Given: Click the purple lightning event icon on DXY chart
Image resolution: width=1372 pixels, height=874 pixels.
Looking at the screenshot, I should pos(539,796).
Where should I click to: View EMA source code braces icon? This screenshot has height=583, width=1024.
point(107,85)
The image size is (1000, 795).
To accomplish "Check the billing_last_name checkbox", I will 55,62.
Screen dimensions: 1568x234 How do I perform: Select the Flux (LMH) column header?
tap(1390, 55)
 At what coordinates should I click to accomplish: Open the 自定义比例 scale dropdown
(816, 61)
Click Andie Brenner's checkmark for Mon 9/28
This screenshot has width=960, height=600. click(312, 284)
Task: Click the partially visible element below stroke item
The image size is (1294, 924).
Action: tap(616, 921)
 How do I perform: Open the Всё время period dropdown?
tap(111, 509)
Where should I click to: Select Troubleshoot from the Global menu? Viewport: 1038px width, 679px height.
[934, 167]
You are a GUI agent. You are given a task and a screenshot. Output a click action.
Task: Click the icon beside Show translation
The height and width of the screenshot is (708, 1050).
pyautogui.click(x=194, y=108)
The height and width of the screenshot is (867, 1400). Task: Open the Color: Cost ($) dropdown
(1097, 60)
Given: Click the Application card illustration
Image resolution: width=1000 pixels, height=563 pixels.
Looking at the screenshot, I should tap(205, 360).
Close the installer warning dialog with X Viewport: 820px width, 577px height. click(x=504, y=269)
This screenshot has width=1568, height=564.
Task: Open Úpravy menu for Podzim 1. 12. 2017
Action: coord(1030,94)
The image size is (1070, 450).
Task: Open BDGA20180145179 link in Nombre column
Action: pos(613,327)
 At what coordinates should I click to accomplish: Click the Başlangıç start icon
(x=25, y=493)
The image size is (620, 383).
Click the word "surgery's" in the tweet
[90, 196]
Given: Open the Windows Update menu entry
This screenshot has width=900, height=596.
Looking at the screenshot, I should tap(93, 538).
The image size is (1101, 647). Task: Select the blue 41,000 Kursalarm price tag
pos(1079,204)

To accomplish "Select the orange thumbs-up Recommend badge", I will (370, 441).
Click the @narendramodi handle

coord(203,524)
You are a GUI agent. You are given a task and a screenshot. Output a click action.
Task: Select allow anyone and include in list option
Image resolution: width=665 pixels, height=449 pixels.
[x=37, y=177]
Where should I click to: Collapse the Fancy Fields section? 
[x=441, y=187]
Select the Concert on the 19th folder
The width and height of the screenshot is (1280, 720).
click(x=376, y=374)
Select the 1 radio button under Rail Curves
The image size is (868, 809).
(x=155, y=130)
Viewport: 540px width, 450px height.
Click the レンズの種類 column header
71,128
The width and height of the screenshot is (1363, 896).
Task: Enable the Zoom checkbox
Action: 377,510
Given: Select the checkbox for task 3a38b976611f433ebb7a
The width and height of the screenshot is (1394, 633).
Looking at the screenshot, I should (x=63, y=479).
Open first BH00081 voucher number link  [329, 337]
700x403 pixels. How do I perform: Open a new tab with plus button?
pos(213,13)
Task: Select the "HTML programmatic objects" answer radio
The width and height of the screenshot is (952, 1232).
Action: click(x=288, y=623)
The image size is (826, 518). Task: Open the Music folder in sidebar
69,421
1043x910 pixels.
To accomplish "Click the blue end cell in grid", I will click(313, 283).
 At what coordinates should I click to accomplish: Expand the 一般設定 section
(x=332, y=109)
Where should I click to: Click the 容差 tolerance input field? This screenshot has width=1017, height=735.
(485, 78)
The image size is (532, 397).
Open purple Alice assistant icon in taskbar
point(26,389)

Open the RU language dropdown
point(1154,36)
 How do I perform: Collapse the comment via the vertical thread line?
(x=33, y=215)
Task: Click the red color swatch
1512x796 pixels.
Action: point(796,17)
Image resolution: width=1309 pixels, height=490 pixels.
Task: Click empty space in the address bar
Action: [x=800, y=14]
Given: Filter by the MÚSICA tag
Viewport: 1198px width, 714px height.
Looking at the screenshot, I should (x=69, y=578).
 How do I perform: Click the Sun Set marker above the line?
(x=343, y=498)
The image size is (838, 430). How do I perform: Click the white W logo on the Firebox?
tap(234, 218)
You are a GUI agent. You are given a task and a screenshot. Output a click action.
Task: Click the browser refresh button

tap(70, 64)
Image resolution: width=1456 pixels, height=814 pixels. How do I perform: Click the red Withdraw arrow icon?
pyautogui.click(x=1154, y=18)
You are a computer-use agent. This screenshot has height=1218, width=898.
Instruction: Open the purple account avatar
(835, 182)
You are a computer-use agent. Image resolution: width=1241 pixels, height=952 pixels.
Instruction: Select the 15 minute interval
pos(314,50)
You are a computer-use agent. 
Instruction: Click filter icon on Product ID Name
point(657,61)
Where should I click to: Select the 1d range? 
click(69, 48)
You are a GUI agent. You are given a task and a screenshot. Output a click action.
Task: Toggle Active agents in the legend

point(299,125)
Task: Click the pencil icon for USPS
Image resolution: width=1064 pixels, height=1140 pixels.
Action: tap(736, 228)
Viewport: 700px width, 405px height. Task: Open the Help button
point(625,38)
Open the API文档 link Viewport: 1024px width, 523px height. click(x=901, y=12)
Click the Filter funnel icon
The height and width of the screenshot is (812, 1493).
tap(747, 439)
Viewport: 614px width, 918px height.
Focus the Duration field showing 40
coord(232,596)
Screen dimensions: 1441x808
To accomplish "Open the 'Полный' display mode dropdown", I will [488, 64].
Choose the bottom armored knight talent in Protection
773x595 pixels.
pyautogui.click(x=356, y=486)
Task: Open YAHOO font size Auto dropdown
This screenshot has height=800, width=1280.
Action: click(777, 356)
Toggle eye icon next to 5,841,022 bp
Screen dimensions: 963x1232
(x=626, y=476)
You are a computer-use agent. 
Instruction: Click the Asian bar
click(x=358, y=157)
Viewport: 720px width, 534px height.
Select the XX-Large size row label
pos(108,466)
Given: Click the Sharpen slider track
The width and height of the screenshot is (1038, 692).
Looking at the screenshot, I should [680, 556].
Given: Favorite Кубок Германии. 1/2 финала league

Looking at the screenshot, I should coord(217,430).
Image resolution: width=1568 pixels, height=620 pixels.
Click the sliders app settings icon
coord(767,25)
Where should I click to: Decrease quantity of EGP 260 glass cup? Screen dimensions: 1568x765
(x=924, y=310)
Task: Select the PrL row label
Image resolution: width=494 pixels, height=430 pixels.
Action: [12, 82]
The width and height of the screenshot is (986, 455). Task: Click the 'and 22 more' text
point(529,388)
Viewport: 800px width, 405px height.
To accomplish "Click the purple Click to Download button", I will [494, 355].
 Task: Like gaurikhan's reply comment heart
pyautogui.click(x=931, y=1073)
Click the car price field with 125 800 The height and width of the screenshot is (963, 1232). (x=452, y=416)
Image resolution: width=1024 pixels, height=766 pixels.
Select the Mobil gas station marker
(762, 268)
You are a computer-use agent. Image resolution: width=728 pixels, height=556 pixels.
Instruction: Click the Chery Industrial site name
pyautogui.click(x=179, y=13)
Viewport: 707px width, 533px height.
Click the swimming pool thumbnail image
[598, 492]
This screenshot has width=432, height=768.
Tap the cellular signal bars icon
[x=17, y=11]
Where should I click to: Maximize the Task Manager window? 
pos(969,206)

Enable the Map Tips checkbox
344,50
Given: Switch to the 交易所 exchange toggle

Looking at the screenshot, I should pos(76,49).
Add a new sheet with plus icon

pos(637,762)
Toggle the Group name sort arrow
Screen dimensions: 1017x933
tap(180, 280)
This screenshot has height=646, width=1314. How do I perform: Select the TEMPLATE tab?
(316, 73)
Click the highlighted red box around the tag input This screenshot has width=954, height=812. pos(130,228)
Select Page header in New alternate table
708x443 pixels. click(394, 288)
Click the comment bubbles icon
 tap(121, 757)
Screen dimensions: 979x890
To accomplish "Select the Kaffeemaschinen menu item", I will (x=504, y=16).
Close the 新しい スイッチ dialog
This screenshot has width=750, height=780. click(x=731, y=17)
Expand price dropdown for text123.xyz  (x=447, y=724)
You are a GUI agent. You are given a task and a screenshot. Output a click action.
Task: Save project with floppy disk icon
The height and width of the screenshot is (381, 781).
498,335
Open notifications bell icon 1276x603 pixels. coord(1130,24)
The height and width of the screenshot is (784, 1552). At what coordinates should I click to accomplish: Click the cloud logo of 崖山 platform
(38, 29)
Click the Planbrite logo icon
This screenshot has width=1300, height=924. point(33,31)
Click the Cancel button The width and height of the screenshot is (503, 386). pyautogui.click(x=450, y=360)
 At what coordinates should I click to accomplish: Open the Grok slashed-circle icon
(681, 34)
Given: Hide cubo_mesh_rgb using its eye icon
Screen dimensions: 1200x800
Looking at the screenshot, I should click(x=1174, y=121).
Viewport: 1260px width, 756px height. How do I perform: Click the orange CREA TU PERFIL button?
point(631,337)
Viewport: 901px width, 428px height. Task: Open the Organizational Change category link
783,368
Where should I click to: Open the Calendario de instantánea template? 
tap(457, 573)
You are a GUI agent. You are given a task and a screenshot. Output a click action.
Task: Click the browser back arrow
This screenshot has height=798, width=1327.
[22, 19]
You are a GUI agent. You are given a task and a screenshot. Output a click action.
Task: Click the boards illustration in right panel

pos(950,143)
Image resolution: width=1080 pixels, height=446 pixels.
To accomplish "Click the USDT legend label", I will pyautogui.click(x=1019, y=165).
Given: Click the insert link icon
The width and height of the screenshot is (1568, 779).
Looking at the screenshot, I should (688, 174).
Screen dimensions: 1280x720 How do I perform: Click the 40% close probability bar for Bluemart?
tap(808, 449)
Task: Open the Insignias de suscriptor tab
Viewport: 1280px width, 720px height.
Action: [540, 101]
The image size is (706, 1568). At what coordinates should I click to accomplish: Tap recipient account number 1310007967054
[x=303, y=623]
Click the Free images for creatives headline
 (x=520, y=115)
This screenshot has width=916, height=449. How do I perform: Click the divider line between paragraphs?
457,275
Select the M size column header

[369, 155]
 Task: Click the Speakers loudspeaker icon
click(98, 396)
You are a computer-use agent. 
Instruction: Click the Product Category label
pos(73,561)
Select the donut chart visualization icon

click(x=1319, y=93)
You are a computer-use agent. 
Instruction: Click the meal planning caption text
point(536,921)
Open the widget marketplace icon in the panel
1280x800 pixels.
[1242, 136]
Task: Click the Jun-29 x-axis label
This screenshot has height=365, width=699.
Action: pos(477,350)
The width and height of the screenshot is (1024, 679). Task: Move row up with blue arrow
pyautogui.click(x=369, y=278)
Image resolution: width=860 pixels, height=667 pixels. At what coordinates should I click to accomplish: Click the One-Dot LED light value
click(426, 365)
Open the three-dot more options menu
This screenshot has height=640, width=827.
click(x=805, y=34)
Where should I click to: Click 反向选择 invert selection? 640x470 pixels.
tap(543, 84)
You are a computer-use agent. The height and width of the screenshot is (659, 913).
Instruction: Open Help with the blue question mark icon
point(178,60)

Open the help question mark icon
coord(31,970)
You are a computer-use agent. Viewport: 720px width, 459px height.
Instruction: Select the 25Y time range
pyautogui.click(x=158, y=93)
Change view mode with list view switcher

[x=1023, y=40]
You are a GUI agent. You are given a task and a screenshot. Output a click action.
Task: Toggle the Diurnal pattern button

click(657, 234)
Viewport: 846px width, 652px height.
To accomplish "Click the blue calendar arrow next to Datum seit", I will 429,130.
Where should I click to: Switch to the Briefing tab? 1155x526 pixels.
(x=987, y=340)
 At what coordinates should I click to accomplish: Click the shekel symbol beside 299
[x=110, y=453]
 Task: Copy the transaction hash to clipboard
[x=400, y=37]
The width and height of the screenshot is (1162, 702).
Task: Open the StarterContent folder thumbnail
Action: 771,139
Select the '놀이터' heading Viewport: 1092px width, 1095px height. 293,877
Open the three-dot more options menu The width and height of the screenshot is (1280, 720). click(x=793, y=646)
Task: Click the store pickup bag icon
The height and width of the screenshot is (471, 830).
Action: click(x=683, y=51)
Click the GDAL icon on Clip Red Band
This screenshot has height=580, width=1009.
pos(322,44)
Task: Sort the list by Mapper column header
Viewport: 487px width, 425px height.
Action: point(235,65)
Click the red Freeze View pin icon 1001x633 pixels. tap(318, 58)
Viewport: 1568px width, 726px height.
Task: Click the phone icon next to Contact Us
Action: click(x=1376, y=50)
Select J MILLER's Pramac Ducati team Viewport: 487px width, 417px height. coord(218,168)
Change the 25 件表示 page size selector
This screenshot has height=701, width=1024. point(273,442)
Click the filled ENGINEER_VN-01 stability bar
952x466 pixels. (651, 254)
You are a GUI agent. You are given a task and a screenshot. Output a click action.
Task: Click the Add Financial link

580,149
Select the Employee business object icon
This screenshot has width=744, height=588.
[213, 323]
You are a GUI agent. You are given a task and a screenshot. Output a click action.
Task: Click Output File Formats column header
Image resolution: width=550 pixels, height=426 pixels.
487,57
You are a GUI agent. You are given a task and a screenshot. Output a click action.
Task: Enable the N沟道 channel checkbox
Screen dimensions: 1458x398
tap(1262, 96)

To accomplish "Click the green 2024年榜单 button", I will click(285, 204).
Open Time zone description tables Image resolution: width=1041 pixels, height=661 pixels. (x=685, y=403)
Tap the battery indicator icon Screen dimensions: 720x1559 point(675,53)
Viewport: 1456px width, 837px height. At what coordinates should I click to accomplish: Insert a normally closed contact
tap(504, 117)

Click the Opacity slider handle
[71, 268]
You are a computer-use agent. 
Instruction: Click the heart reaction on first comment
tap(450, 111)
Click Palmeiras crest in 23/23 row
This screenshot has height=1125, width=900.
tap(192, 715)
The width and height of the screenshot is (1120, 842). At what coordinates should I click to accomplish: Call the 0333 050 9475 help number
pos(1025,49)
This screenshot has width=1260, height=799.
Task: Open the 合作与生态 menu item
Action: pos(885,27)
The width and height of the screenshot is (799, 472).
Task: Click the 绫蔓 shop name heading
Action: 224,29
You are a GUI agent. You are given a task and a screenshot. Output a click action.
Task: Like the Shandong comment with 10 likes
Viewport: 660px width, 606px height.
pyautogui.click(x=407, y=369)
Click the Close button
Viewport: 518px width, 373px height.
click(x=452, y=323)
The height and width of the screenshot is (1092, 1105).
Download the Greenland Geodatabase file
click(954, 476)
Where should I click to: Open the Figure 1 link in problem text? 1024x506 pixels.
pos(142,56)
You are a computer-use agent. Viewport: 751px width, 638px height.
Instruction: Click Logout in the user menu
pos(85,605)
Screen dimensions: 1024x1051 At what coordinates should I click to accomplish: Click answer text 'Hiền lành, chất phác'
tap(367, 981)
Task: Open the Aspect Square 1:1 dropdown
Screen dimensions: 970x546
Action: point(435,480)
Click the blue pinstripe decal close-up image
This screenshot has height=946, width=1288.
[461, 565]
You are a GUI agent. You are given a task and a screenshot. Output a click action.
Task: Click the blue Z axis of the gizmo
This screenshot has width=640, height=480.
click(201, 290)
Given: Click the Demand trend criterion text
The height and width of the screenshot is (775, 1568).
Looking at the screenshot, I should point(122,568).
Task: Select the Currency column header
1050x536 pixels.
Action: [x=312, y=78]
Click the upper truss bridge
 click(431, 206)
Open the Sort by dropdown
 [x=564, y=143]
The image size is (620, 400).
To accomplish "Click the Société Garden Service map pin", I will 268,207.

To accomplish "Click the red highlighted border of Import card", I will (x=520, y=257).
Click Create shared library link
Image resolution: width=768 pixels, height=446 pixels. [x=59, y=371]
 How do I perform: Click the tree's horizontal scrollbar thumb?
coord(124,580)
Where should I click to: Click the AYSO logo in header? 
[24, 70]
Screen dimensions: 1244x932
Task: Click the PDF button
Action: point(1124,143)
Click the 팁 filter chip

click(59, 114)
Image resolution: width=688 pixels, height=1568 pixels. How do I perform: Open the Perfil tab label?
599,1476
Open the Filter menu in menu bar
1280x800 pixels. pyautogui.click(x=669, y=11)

|---|

▸ **WHAT THE TASK ASKS**:
Copy, exactly and only, the lines above that begin with the one containing "At what coordinates should I click to accomplish: Expand" and finish with the one containing "Given: Filter by the MÚSICA tag".

▸ **WRITTEN SOLUTION**:
 At what coordinates should I click to accomplish: Expand the 一般設定 section
(x=332, y=109)
Where should I click to: Click the 容差 tolerance input field? This screenshot has width=1017, height=735.
(485, 78)
The image size is (532, 397).
Open purple Alice assistant icon in taskbar
point(26,389)

Open the RU language dropdown
point(1154,36)
 How do I perform: Collapse the comment via the vertical thread line?
(x=33, y=215)
Task: Click the red color swatch
1512x796 pixels.
Action: point(796,17)
Image resolution: width=1309 pixels, height=490 pixels.
Task: Click empty space in the address bar
Action: [x=800, y=14]
Given: Filter by the MÚSICA tag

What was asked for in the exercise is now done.